The Companhia das Lezírias (Lezírias Company) or CL for short (the only two letters in the company logotype), is a state-run agriculture and forestry company located in the Lezíria do Tejo subregion, and headquartered in Samora Correia, Benavente municipality, Portugal. It was founded in the 19th century by the Portuguese Crown. The company is an ecological sanctuary and periurban farming area, near Grande Lisboa subregion - the most populated subregion of Portugal. The company produces rice, wine, cork, and livestock, as well as being a reputed horse breeder. In addition to its farming, forestry, and animal production activities, the Companhia das Lezírias has organised top equestrian events.

==History==
The Lezírias Company was founded in 1836 when the Portuguese Crown sold properties located near the capital city, Lisbon. It comprised 48,000 hectares of land located between the Tagus and Sado Rivers.
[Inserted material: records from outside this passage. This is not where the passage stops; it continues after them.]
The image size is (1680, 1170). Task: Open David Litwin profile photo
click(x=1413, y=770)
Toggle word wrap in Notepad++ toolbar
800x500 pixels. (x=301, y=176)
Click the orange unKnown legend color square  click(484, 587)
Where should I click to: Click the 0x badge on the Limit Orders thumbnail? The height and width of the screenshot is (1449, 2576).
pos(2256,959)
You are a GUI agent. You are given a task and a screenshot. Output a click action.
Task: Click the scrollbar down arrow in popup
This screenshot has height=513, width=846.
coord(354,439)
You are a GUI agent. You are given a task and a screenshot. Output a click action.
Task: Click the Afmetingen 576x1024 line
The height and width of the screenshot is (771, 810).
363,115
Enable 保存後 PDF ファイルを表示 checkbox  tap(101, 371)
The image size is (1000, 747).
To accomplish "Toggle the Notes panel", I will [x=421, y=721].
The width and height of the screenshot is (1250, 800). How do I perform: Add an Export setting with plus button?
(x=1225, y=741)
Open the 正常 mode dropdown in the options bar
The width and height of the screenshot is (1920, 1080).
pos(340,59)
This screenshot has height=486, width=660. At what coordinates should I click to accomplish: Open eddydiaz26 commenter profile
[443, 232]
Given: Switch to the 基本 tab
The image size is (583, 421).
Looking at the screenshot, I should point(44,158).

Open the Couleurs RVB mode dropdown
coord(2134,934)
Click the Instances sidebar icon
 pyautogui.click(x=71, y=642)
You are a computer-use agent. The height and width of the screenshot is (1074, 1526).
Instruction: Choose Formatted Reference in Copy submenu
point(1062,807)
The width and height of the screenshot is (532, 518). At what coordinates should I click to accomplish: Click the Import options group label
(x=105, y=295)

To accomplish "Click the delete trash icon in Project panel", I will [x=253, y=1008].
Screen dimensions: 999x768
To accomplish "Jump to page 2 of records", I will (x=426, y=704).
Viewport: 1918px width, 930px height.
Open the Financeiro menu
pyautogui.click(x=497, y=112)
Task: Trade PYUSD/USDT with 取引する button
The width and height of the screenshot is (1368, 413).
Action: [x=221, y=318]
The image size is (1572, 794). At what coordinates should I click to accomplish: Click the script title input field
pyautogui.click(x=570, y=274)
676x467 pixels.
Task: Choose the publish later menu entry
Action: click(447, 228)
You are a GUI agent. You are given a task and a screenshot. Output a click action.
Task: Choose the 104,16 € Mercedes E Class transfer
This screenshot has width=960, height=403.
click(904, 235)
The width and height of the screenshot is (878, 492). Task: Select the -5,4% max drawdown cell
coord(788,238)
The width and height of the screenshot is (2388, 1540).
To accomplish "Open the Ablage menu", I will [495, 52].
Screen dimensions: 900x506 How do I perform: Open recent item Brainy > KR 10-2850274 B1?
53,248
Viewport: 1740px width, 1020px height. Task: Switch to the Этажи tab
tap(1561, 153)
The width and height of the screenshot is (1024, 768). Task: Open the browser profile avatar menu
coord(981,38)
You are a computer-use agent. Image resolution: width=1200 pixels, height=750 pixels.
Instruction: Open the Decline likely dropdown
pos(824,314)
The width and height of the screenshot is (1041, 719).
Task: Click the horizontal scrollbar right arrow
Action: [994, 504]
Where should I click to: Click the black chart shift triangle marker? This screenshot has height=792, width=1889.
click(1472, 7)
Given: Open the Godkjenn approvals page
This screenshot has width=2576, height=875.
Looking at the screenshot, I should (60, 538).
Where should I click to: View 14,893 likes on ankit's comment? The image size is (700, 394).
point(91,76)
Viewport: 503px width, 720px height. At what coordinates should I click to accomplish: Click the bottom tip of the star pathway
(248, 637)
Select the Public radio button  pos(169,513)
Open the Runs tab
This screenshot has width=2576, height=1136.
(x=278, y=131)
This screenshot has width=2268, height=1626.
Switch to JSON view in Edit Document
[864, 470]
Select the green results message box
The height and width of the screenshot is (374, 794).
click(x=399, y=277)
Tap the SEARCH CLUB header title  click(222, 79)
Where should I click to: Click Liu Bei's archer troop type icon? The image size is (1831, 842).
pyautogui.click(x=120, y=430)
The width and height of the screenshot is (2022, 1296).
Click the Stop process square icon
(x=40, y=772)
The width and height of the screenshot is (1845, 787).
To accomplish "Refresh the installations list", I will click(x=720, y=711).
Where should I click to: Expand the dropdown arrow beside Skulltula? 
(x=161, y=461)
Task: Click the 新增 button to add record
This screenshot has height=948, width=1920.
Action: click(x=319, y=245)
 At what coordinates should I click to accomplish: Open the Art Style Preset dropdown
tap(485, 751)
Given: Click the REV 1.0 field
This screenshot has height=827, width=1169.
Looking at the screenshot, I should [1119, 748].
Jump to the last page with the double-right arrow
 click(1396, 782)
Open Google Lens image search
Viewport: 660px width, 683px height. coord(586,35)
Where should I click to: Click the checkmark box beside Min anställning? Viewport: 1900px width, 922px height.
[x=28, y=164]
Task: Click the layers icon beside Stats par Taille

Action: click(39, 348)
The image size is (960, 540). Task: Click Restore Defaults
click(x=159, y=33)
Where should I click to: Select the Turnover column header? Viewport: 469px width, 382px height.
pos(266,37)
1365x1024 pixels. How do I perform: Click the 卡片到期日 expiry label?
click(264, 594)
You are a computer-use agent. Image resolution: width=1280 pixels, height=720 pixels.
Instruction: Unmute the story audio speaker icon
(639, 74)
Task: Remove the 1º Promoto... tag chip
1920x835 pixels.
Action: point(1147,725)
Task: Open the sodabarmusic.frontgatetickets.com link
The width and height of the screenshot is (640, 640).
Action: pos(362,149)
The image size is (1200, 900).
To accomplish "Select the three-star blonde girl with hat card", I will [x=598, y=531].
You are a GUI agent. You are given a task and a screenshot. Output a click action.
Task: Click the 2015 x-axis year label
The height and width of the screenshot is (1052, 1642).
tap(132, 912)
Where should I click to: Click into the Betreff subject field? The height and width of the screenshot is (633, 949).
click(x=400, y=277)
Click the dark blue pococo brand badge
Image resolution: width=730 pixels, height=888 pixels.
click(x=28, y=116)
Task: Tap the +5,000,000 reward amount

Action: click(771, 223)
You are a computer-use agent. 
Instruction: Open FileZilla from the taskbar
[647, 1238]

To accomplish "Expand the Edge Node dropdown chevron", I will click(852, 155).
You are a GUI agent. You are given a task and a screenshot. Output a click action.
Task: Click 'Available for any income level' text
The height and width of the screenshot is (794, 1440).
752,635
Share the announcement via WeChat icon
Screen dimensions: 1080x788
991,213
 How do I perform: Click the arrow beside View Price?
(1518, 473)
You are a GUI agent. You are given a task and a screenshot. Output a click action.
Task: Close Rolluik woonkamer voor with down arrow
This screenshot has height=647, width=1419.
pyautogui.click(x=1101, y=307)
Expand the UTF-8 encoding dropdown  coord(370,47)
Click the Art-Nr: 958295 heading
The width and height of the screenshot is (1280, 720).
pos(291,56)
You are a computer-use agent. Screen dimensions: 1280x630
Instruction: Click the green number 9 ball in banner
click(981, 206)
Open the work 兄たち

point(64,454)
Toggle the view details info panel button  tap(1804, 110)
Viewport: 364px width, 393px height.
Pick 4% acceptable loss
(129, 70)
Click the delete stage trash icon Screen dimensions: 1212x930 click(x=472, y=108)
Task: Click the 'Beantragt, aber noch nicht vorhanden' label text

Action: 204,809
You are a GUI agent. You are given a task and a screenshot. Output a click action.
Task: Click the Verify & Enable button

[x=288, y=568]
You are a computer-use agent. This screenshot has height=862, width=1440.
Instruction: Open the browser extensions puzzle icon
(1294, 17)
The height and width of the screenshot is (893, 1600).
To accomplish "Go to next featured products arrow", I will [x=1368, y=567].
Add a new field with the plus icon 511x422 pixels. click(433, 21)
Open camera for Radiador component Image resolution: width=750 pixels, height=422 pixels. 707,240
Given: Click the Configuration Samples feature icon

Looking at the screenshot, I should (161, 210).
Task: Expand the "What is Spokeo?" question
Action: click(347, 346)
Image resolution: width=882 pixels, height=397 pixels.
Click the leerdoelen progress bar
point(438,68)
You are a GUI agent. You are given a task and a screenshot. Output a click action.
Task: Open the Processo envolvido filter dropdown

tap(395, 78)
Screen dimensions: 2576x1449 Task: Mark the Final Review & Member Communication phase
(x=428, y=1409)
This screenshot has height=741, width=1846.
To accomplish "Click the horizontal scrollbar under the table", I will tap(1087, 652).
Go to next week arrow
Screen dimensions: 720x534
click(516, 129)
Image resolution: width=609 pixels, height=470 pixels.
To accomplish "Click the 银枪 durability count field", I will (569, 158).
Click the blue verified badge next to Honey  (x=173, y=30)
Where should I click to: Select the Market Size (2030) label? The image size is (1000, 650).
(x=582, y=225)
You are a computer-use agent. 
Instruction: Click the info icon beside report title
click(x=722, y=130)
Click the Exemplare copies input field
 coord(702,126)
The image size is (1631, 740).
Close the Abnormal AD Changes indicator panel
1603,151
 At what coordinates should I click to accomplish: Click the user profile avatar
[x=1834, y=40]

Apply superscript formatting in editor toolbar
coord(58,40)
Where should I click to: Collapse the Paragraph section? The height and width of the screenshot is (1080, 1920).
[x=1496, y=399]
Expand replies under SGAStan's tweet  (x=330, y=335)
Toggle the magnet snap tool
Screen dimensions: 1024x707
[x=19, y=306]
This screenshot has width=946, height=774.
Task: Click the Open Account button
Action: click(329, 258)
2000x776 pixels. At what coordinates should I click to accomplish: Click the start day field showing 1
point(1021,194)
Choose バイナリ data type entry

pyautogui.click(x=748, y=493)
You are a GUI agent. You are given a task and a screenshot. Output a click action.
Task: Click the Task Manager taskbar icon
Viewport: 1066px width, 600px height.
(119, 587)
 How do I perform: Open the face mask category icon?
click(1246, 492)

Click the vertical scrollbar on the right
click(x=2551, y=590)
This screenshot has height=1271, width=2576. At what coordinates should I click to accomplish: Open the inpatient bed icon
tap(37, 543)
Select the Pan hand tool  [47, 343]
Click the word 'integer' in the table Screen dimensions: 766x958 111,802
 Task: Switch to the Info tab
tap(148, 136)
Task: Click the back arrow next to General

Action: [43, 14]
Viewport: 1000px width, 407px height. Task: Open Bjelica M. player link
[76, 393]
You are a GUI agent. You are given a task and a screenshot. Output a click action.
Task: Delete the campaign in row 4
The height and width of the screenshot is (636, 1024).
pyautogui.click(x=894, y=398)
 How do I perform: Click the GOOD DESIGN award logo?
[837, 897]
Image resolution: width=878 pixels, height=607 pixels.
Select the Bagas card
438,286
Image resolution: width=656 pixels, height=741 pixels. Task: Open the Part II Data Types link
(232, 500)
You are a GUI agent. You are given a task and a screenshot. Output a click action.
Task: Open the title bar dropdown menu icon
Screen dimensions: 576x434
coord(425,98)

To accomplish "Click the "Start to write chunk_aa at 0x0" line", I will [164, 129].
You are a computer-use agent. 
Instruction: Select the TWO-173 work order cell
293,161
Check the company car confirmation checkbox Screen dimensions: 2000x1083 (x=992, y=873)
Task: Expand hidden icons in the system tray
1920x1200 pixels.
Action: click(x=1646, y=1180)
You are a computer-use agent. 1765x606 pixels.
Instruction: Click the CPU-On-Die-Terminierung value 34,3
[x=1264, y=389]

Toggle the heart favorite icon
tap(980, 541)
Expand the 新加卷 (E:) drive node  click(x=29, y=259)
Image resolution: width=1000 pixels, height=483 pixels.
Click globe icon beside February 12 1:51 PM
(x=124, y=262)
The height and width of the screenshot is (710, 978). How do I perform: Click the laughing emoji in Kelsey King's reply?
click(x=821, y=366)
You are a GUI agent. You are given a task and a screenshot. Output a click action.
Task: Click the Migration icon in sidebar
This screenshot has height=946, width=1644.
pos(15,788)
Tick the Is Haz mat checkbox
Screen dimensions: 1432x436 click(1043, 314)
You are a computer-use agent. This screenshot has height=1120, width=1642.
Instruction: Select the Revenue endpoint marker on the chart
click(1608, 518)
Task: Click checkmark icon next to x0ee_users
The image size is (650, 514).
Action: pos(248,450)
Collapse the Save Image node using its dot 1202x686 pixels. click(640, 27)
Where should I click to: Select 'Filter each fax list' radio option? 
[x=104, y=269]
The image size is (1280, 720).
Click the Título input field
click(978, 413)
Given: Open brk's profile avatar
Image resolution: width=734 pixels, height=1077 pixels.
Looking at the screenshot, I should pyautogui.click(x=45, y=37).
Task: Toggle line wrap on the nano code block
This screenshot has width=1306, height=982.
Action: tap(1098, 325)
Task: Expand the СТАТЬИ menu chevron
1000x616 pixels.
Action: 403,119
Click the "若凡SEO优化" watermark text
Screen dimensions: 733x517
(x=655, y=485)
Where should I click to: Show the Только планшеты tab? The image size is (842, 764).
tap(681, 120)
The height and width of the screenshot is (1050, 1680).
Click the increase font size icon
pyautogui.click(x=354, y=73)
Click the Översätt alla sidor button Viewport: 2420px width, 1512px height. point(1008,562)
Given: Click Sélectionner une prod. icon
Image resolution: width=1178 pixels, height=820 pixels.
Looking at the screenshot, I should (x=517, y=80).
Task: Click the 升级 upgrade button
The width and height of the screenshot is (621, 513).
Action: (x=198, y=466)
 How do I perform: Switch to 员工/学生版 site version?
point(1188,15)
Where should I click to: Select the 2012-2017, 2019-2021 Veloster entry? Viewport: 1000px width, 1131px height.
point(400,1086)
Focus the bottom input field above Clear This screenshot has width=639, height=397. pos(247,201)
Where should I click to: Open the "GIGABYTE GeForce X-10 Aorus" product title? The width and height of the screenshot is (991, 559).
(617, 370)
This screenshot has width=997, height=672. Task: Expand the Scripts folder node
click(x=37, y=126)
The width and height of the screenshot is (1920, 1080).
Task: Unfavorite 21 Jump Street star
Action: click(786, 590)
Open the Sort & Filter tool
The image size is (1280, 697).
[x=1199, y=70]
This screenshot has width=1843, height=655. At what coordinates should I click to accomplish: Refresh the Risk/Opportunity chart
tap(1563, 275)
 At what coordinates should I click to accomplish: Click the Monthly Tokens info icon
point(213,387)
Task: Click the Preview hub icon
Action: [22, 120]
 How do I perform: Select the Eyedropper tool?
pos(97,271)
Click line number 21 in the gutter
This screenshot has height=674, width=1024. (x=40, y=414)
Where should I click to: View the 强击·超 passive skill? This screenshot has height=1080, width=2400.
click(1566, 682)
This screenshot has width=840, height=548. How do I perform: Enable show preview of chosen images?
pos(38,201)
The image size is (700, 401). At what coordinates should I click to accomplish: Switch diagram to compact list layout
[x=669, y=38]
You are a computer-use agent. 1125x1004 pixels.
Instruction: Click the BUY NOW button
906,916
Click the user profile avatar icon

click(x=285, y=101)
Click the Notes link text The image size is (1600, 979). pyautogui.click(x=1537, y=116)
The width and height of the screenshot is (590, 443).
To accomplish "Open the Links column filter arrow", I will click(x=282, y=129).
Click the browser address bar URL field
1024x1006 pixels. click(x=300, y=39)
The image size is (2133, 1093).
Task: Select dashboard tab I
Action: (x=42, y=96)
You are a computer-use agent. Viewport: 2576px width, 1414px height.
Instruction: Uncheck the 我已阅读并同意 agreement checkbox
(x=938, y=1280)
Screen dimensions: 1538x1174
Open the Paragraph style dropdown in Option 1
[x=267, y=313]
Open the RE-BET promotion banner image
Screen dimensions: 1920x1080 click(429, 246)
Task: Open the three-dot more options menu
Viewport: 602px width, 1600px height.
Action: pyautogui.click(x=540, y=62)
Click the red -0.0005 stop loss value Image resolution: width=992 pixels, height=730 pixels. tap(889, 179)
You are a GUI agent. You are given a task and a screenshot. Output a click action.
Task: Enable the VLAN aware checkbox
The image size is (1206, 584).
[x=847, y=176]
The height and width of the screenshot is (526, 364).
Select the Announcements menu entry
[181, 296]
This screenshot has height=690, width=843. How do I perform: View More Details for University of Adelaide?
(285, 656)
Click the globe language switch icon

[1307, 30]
This property was reduced to less than half by global crises such as the Great Depression and the World Wars, as well as local climatic changes, seismic catastrophes and political turmoil which led to extensive land transaction. Nevertheless, the company was an important infrastructure for Portuguese agriculture throughout history, its modernity and technological developments in animal and vegetable farming as well as in forestry, were always noted in the country. After 138 years, the Lezírias Company was nationalized, hence returning to state ownership status. The state-owned enterprise's economic sustainability and the policy to prevent urbanization from spreading there are the main tasks of its current administrations.